Янь, студентке третьего курса университета Чэнду, было двадцать четыре года, она училась на бухгалтера. Половину ее живого лица занимали очки в толстой черной оправе. Она часто смеялась, запрокидывая голову назад. Ее смех согревал сердце. В тогдашнем Китае мужчины, женщины, дети носили темно — синие или серые куртки и штаны. Узоры запрещались. Несмотря на единообразие, некоторые женщины умудрялись показать, что задумываются о своей одежде. Но не Янь. Вечно казалось, что она застегнулась не на ту пуговицу; короткие волосы она кое — как убирала в растрепанный хвост. Даже влюбленность не заставила ее обратить внимание на собственный вид.

Юн придавал моде больше значения. Он носил соломенные сандалии и подворачивал штанины. Студенты любили соломенные сандалии — намек на связь с крестьянством. Юн держался тактично, умно и произвел на меня громадное впечатление.

Весело поужинав, Янь и Юн стали прощаться. Мама проводила их вниз по лестнице, и они шепнули, что записку Чжоу Эньлая нужно хранить в надежном месте. Мама не рассказала о встрече с Чжоу ни мне, ни сестре с братьями.

В тот вечер мама показала записку своему бывшему коллеге. Чэнь Мо работал с родителями в Ибине в начале 1950–х годов и ладил с обоими. Одновременно ему удалось сохранить хорошие отношения с Тинами, после их реабилитации он присоединился к ним. Мама со слезами на глазах попросила его освободить отца ради старой дружбы, и он пообещал замолвить словечко перед Тинами.

Время шло, и в апреле отец вернулся домой. На душе у меня стало легче и веселее, но почти тотчас радость сменилась страхом. Его глаза горели странным огнем. Он не рассказывал, где был, а если вообще что — либо произносил, я с трудом разбирала слова. Он не спал и круглые сутки расхаживал по квартире, разговаривая сам с собой.
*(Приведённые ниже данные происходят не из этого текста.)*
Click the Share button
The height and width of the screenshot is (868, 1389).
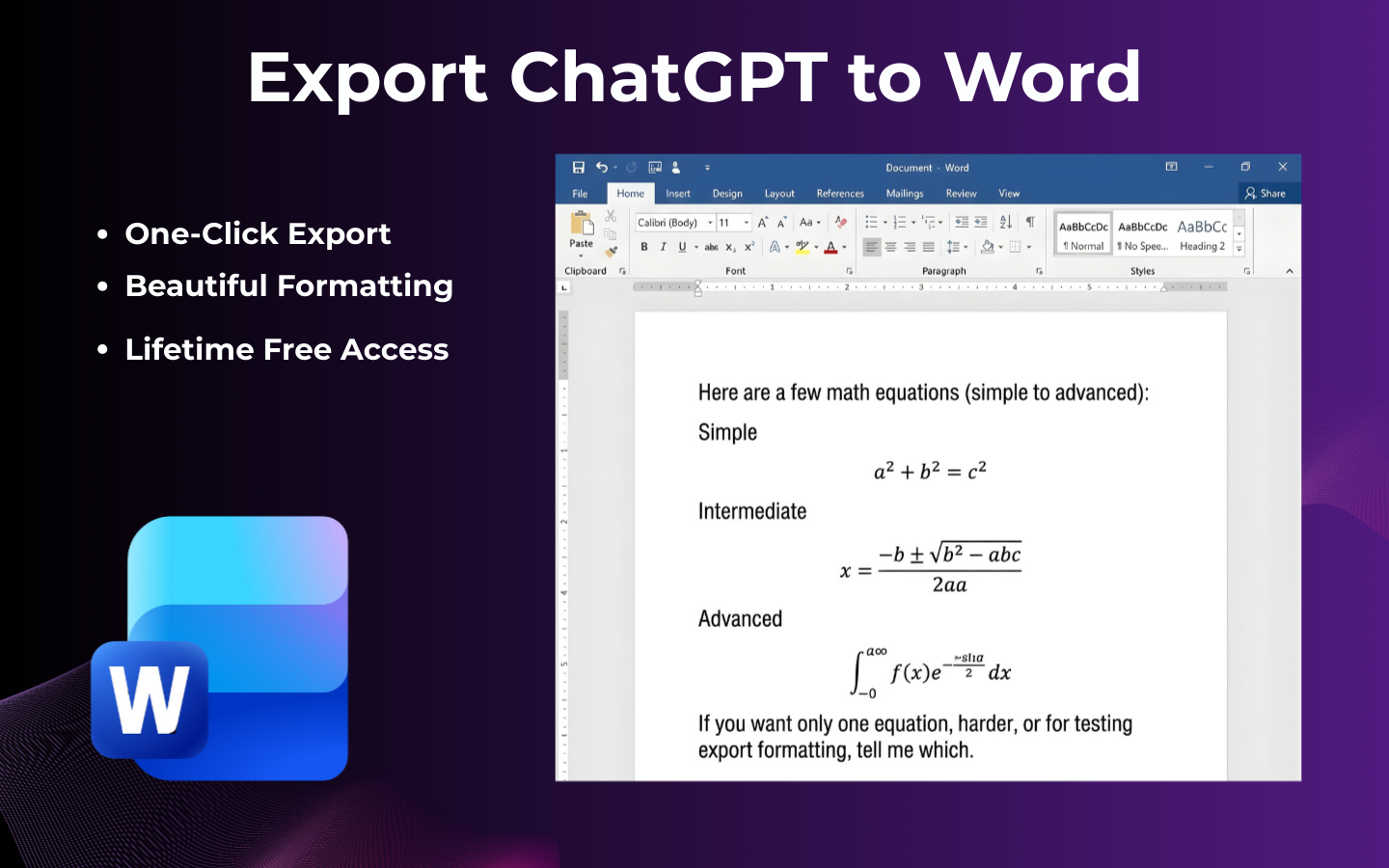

Однажды он выгнал всю семью под ливень, утверждая, что мы должны «пройти через революционную бурю». В другой раз, получив конверт с зарплатой, бросил его в печку и заявил, что «порывает с частной собственностью». Нам открылась страшная правда: отец сошел с ума.

Средоточием его безумия стала мама. Он набрасывался на нее, обзывая «бесстыжей» и «трусливой», обвиняя в том, что она «продала душу». Затем без всякого перехода начинал, к ее величайшему смущению, выражать при всех свои нежные чувства: признавался в горячей любви, каялся в том, что был дурным мужем, молил «простить и вернуться».

В первый свой день дома он, подозрительно глядя на маму, спросил, чем она занималась все это время. Она сказала, что ездила в Пекин хлопотать о его освобождении. В ответ он недоверчиво покачал головой и потребовал доказательств. Она решила не рассказывать ему о записке Чжоу Эньлая. Она видела, что он не в себе, и боялась, что он отдаст записку не тем, кому следует, возможно, супругам Тин, если «партия прикажет». Она даже не могла призвать в свидетели Янь и Юна, потому что отец мог счесть, что она не вправе была общаться со студентами — цзаофанями.